#### [WORK TO COMPLETE]
Lift every line from the entries that includes the word "refresh".

Dataset excerpts:
== == ==

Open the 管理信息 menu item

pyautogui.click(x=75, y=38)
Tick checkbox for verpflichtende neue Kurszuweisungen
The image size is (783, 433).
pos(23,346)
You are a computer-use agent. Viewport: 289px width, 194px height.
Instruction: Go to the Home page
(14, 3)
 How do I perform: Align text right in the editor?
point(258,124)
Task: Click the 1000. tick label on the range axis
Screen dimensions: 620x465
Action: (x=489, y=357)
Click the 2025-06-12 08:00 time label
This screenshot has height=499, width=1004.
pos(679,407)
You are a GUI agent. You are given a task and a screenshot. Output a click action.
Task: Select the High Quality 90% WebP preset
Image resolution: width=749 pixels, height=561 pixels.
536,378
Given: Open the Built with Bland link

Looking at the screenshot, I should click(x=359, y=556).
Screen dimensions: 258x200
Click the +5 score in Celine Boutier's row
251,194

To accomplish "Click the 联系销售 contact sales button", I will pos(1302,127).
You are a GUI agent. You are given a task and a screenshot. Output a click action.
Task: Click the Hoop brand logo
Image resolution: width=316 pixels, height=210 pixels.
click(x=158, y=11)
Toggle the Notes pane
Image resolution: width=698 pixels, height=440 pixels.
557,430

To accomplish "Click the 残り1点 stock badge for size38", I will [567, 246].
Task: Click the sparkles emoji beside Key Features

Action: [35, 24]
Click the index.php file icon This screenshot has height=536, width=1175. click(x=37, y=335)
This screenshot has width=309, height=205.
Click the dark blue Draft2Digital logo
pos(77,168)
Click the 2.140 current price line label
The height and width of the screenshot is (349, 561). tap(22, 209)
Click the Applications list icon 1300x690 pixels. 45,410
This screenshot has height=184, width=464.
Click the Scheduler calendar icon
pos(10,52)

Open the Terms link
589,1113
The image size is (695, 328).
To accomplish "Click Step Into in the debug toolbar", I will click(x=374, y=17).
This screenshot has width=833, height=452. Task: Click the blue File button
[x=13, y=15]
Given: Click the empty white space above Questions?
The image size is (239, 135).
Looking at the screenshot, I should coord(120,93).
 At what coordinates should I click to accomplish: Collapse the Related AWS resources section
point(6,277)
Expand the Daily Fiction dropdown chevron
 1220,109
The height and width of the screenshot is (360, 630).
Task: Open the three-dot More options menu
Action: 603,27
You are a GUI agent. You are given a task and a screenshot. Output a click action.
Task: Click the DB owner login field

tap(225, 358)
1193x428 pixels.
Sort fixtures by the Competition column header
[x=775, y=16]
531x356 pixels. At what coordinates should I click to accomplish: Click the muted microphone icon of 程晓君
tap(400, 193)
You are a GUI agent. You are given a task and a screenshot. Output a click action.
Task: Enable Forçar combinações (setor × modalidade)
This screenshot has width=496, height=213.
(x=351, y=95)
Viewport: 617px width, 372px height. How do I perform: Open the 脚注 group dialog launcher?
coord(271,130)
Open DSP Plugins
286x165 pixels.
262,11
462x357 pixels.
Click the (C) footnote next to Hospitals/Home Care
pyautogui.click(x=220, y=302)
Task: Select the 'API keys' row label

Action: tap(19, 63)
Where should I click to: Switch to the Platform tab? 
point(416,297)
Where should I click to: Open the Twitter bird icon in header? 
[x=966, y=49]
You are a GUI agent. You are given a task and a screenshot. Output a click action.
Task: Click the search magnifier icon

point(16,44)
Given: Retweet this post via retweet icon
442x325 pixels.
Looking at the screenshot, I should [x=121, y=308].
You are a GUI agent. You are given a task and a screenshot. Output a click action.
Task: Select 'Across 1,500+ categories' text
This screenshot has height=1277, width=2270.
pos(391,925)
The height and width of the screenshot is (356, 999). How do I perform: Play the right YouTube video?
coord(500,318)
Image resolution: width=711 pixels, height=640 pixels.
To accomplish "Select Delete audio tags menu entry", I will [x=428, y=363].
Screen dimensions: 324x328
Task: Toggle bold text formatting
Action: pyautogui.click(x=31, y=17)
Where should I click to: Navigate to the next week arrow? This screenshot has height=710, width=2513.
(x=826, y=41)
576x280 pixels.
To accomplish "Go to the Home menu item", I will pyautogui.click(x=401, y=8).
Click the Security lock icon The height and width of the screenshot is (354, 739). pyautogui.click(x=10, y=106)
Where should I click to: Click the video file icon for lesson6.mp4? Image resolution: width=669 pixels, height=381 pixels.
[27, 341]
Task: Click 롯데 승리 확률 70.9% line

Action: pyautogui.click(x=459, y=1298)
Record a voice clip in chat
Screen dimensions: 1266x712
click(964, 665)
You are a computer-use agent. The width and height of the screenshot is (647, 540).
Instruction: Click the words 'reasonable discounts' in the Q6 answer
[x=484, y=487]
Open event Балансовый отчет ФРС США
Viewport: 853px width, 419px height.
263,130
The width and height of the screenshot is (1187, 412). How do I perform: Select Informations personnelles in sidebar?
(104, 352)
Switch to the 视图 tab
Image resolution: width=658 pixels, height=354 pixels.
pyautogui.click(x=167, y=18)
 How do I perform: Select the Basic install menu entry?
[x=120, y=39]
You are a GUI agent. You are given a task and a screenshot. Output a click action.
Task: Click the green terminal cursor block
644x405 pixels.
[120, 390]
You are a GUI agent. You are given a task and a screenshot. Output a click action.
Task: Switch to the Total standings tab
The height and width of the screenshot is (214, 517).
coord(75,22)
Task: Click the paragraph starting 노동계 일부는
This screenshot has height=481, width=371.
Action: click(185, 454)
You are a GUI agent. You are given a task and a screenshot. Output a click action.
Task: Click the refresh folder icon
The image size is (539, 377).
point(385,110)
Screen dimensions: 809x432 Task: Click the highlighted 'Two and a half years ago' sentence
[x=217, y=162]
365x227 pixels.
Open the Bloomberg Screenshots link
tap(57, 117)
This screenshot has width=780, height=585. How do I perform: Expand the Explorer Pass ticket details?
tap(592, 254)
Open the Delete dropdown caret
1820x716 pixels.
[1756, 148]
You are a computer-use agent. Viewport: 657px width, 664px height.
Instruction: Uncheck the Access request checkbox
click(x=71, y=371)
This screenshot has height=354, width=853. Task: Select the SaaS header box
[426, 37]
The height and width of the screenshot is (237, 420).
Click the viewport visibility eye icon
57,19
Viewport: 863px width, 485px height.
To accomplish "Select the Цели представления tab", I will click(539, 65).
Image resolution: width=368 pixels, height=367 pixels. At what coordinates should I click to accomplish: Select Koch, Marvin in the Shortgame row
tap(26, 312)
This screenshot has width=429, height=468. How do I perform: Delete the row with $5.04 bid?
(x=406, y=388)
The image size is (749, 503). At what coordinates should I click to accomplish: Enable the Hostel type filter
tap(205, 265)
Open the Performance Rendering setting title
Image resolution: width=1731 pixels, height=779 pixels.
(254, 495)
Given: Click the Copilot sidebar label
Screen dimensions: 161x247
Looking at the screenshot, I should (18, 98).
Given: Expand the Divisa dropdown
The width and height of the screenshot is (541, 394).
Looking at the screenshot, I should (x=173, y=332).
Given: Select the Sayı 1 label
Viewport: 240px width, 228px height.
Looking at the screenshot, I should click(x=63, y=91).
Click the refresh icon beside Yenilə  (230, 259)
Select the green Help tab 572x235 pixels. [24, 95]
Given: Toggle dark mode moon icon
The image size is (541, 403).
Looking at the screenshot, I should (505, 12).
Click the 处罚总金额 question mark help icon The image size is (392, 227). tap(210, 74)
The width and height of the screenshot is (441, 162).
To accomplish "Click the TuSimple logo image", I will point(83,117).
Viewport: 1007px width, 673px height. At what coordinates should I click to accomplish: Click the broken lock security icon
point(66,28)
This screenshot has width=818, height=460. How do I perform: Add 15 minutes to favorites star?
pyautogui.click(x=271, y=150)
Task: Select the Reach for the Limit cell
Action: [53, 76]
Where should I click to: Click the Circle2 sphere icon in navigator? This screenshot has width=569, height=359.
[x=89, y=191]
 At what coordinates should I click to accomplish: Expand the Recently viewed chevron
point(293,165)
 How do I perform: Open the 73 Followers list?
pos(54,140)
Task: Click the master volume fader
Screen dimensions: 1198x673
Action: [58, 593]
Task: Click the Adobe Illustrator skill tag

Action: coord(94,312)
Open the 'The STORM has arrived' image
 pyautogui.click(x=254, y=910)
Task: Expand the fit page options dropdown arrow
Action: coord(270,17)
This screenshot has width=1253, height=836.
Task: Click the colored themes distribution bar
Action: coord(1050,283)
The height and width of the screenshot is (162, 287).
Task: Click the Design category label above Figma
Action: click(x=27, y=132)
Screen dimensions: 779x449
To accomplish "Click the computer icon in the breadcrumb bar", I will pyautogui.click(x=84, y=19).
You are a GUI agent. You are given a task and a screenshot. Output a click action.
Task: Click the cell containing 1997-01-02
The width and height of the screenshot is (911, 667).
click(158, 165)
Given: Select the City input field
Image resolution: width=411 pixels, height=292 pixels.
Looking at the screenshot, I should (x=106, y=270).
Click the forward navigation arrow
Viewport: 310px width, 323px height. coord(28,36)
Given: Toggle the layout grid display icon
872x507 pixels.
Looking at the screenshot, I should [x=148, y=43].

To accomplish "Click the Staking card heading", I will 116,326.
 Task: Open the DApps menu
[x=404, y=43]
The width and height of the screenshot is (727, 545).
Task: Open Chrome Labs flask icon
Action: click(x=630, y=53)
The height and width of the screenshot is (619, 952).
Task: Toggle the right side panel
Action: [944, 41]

== == ==

#### [EXPECTED OUTPUT]
Task: Click the refresh folder icon
Click the refresh icon beside Yenilə  (230, 259)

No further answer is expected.